Tuesday, August 23, 2022

Blain: Crisis To Deepen

Blain: This Crisis Is Going To Deepen


On the face of it, there isn’t much to smile about this morning…. Any economic snapshot would be bleak indeed.

Citicorp economists predict UK inflation will hit 18.6% in January.

Even as Europe scrambles to build winter reserves, gas prices spiked after Russia announced unscheduled pipeline maintenance – raising fears it won’t be switched back on again. (Imagine building a massive castle to defend Europe, but leaving the water wells in Russia…)

Stocks and Bonds took their first major spanking since mid-July as players panicked about hints of tighter monetary policy to be announced by a hawkish Fed at Jackson Hole later this week. (Which means if Jay Powell gives the merest hint of accommodative policy, there will, no doubt, be a massive relief rally – but let’s see if we make it to Friday first…) Value stocks are an oxymoron.
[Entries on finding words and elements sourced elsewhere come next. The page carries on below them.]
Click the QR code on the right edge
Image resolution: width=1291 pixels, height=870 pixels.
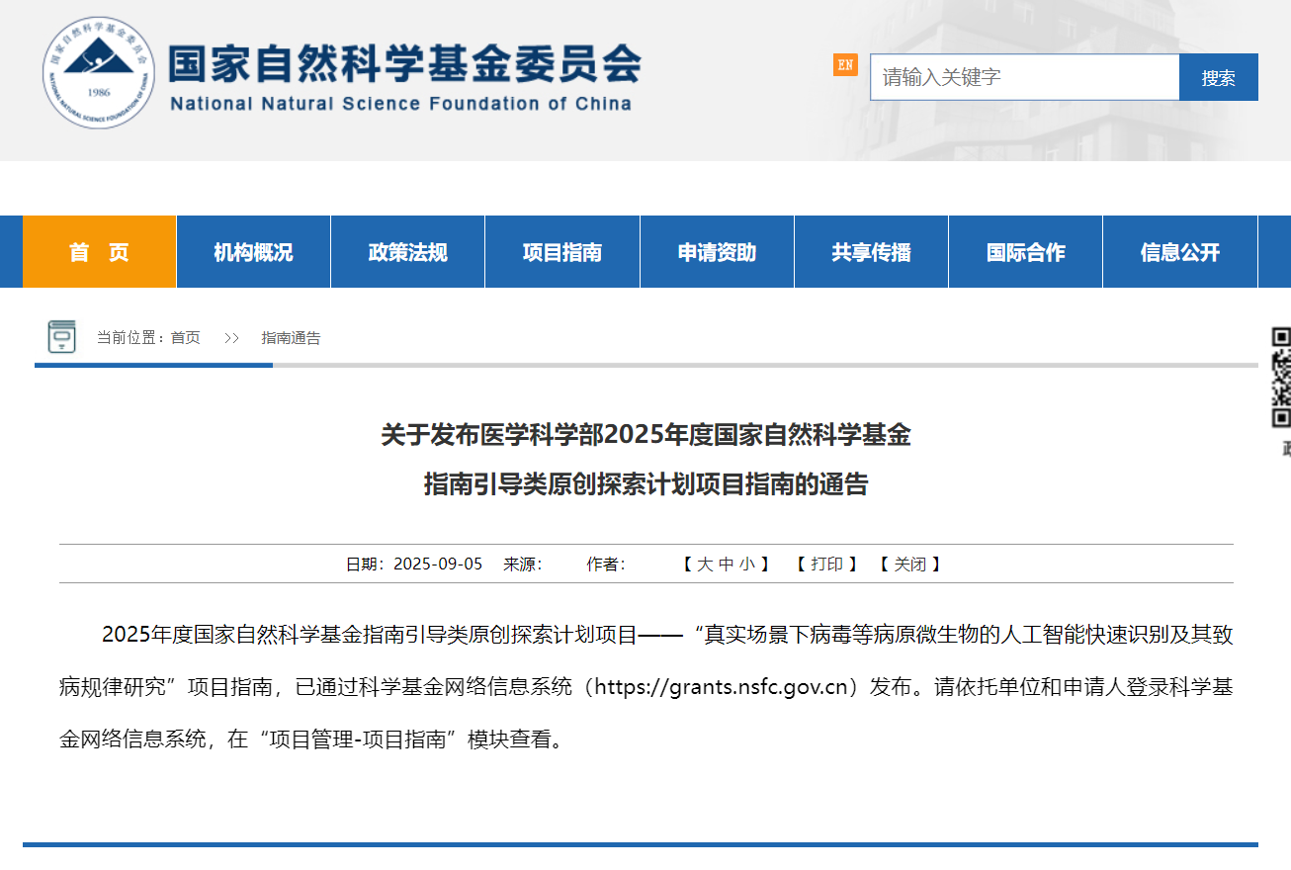tap(1281, 378)
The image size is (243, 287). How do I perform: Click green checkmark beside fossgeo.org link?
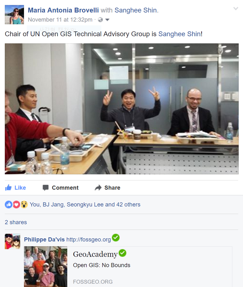click(x=116, y=238)
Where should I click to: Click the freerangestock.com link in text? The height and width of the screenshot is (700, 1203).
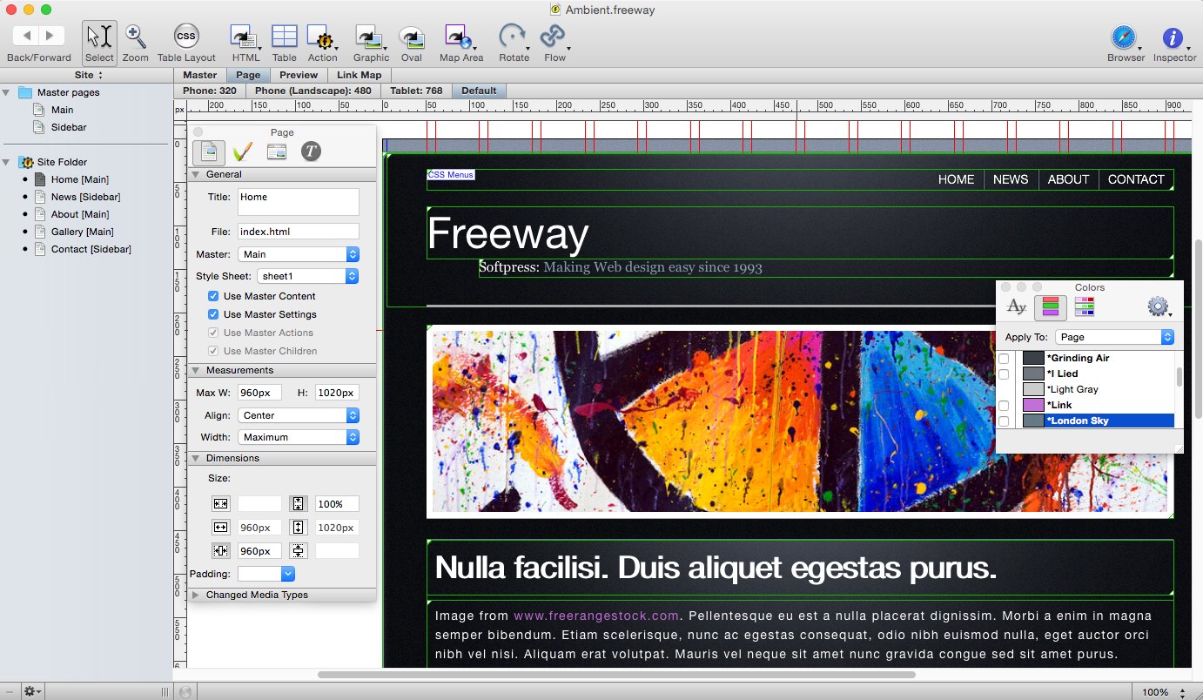click(595, 616)
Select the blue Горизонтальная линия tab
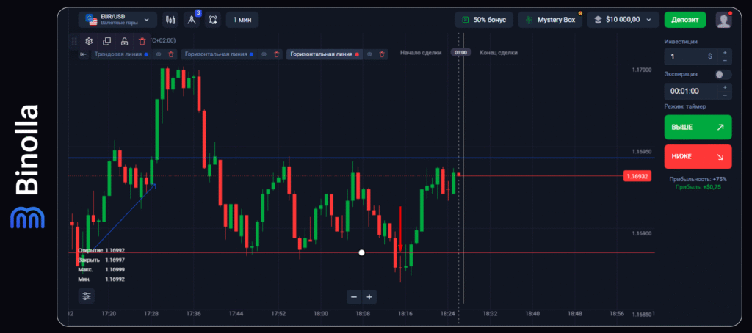The width and height of the screenshot is (752, 333). click(x=217, y=54)
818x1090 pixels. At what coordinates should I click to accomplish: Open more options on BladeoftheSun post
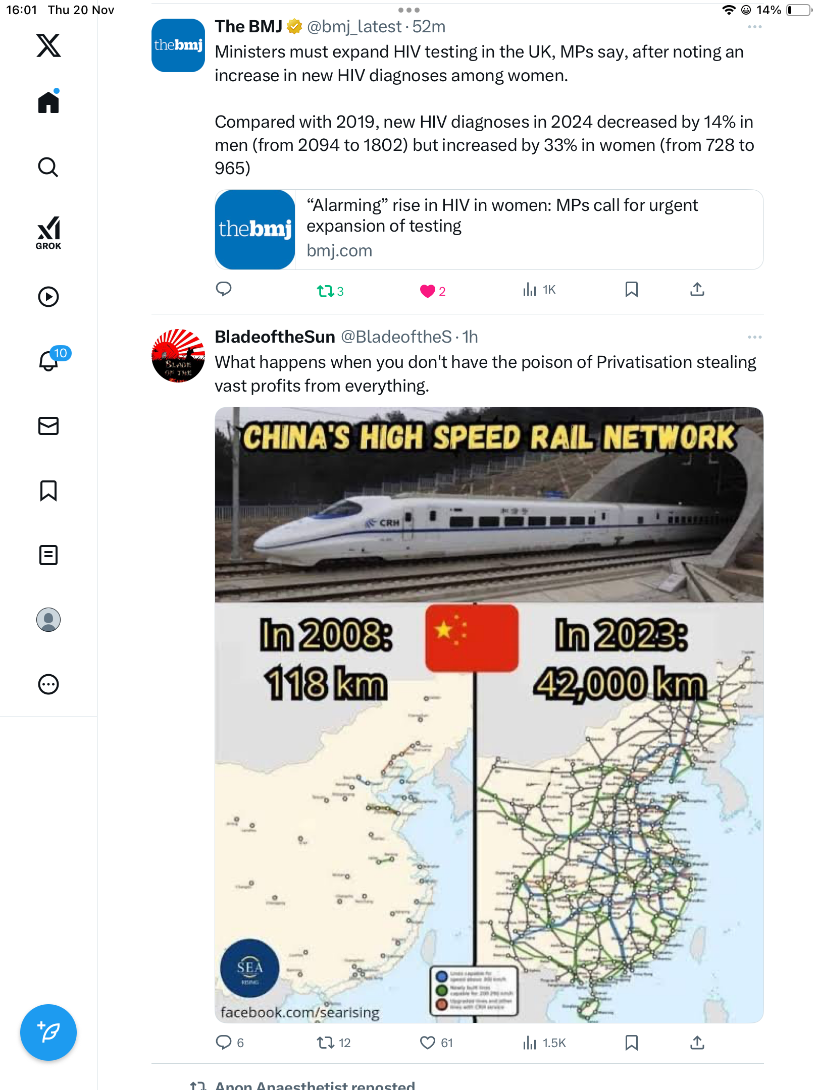754,337
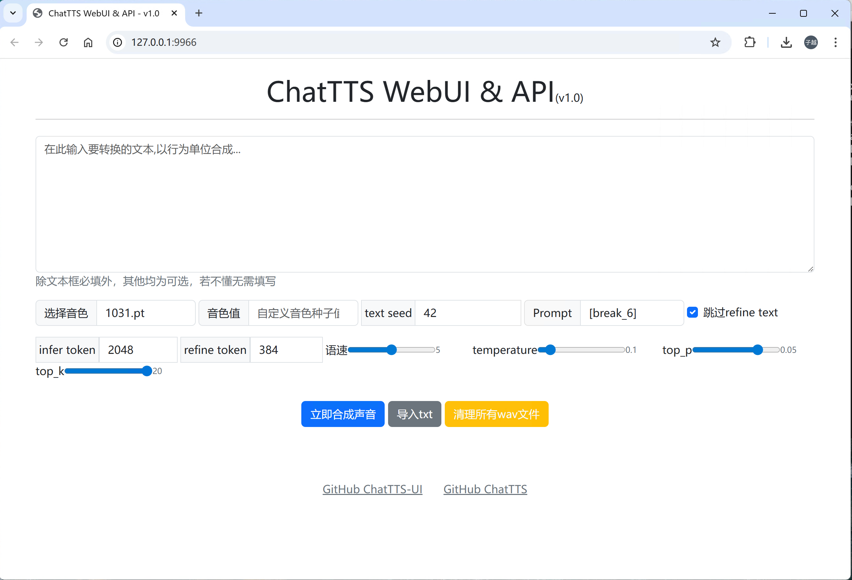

JP Morgan’s CEO Jamie Dimon has told the bank’s uber-clients there is a greater than 20% chance the US economy is moving into “something worse” than a hard recession – which is a 30% chance. Ouch. He’s thinking about all the obvious easy to spot stuff – interest rates, quantitative tightening, oil, energy, China, Ukraine and War.

What could possibly be worse than a hard recession? I can think of a few things. Ask me again once Liz Truss is in office. I just can’t wait to hear her plans to deal with an uncontrolled chain reaction of rising pay-demands as wage-inflation goes critical, exploding personal and business default rates, surging unemployment and a winter of increasing discontent and power cuts. The likelihood her government will be overwhelmed is high and confidence in her competence is low. She might surprise us – anyone want to take that bet? Thot not.

A chum has already shuttered his manufacturing business – soaring energy costs killed him, but wages, a dearth of available skills, and supply costs meant it just wasn’t worth fighting anymore. Across Europe, businesses – from restaurants to SMEs are simply giving up – beaten down by a howling gale of inflation, energy costs, business bureaucracy and a dearth of anyone prepared to work for peanuts in increasingly marginal looking jobs.